Disclosure statement

No potential conflict of interest was reported by the author(s).

Correction Statement

This article has been corrected with minor changes. These changes do not impact the academic content of the article.

Additional information

Notes on contributors

Hanh Song Thi Pham

Dr. Hanh Song Thi Pham is a Senior Lecturer in International Business and Economics at Sheffield Hallam University in the UK. Her research interests are in the areas of strategies and performance of firms and economies in the Third World. She has published over 20 publications in internationally recognised peer-reviewed journals and publishers.

Thanh Le

Dr. Thanh Le is an Associate Professor and Discipline Leader in Economics at School of Business, Faculty of Business and Law, the University of Wollongong in Australia. His research interests lie in the areas of economic growth, technological change, knowledge spillovers and political economy. He has published over 20 articles in peer-reviewed journals.

Loan Quynh Thi Nguyen

Ms Loan Quynh Thi Nguyen is a Lecturer in Banking and Finance at School of Banking and Finance, National Economics University, Vietnam. Her research interests are in the areas of banking and finance.

Notes

1 The State Bank of Vietnam’s website: https://www.sbv.gov.vn.

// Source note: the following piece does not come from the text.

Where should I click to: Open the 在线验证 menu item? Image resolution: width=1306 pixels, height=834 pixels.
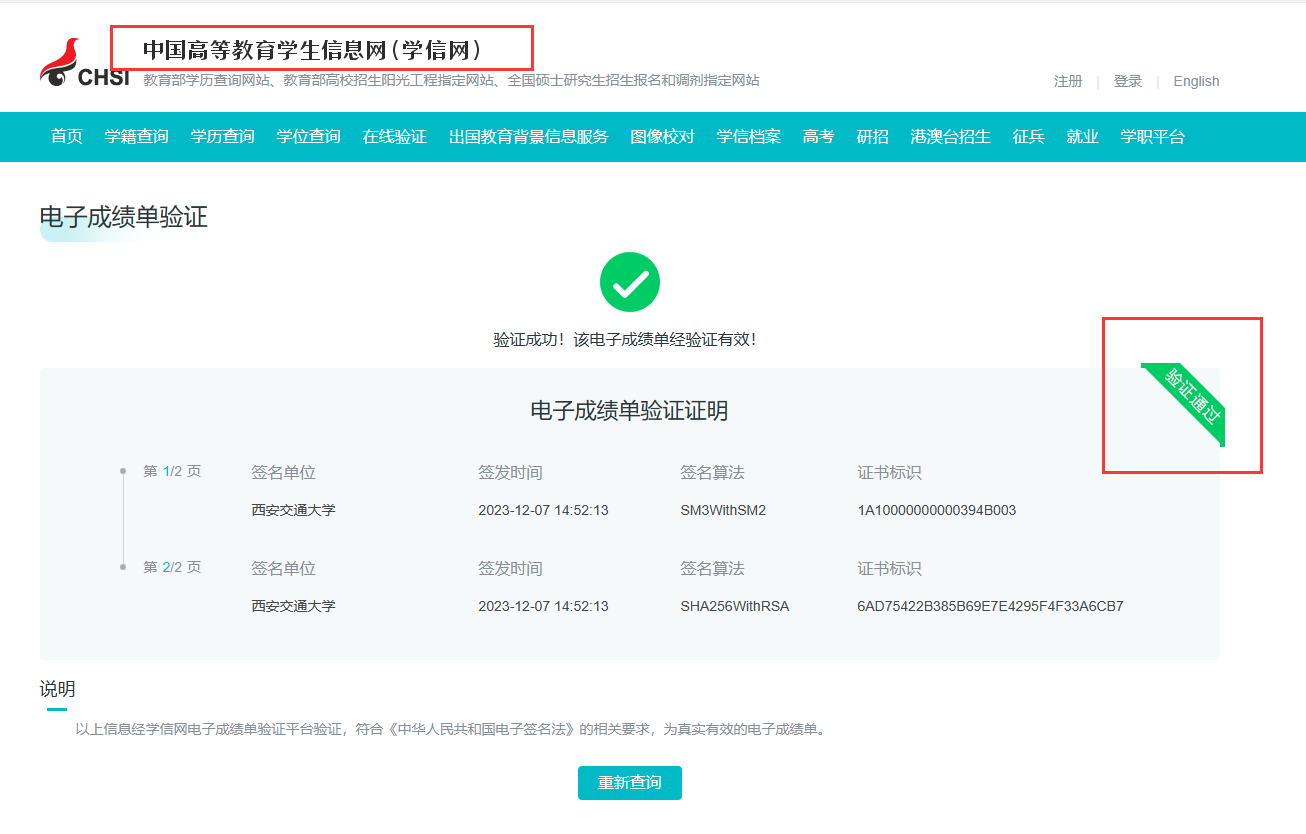coord(395,137)
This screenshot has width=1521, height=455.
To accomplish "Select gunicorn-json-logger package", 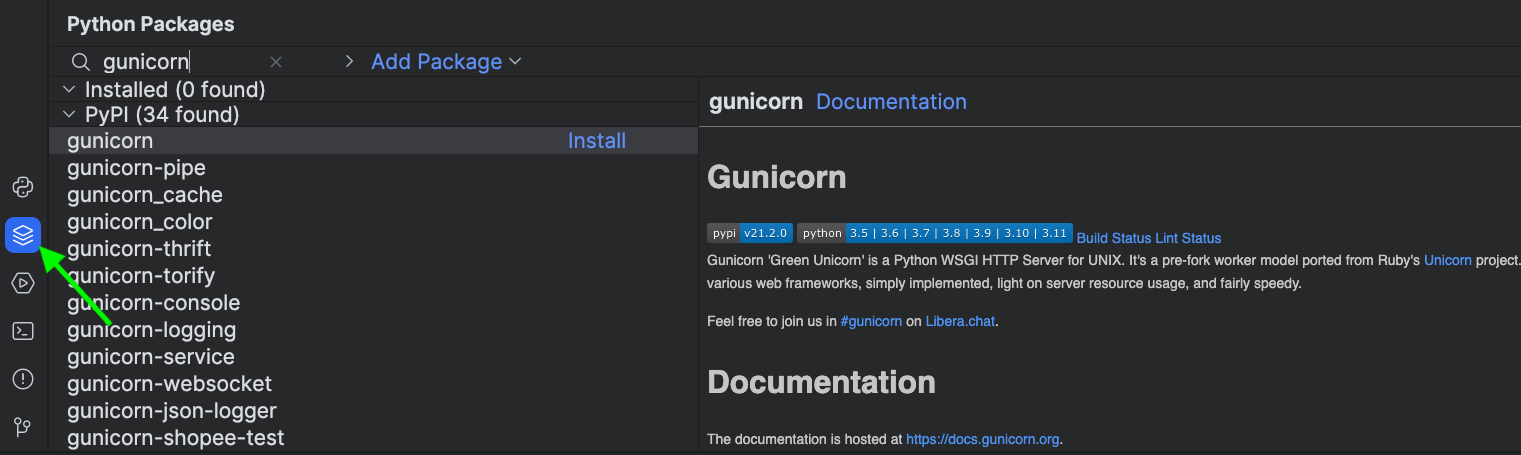I will (x=172, y=411).
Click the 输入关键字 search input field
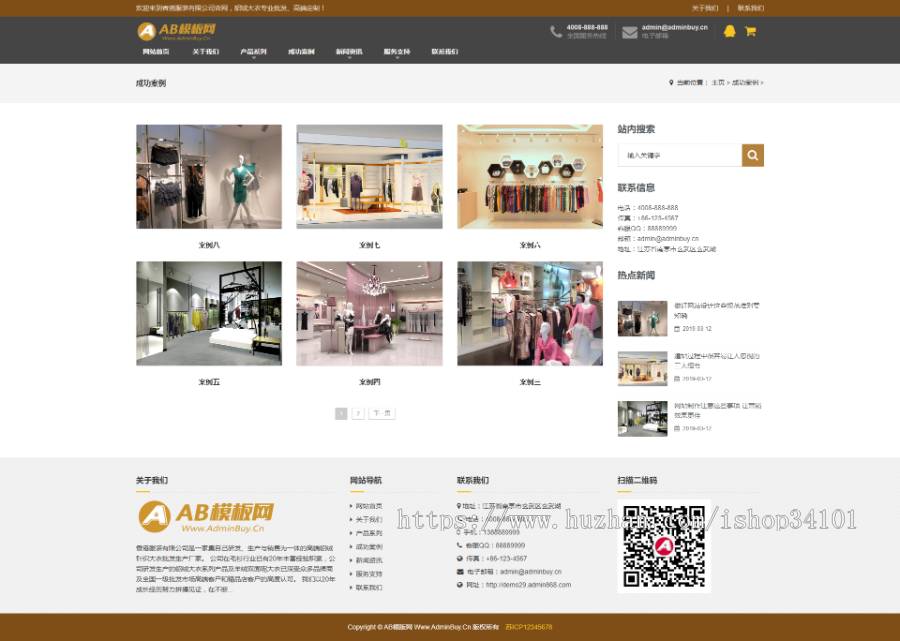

2 Berger and Bouwman's (Citation2009) LC measures have been the most comprehensive and widely employed in this literature so far.

3 Le (Citation2019), the only work studying bank liquidity creation in Vietnam, uses Berger and Bouwman's (Citation2009) measures of LC to examine the causal effects between bank liquidity creation and bank capital.

4 Bank size might be an endogenous variable. However, given the limitation of existing techniques in dealing with multiple IVs when there is an interaction of variable (e.g. monetary policy*bank size in our model), we only use an IV for monetary policy variables, our main predictors.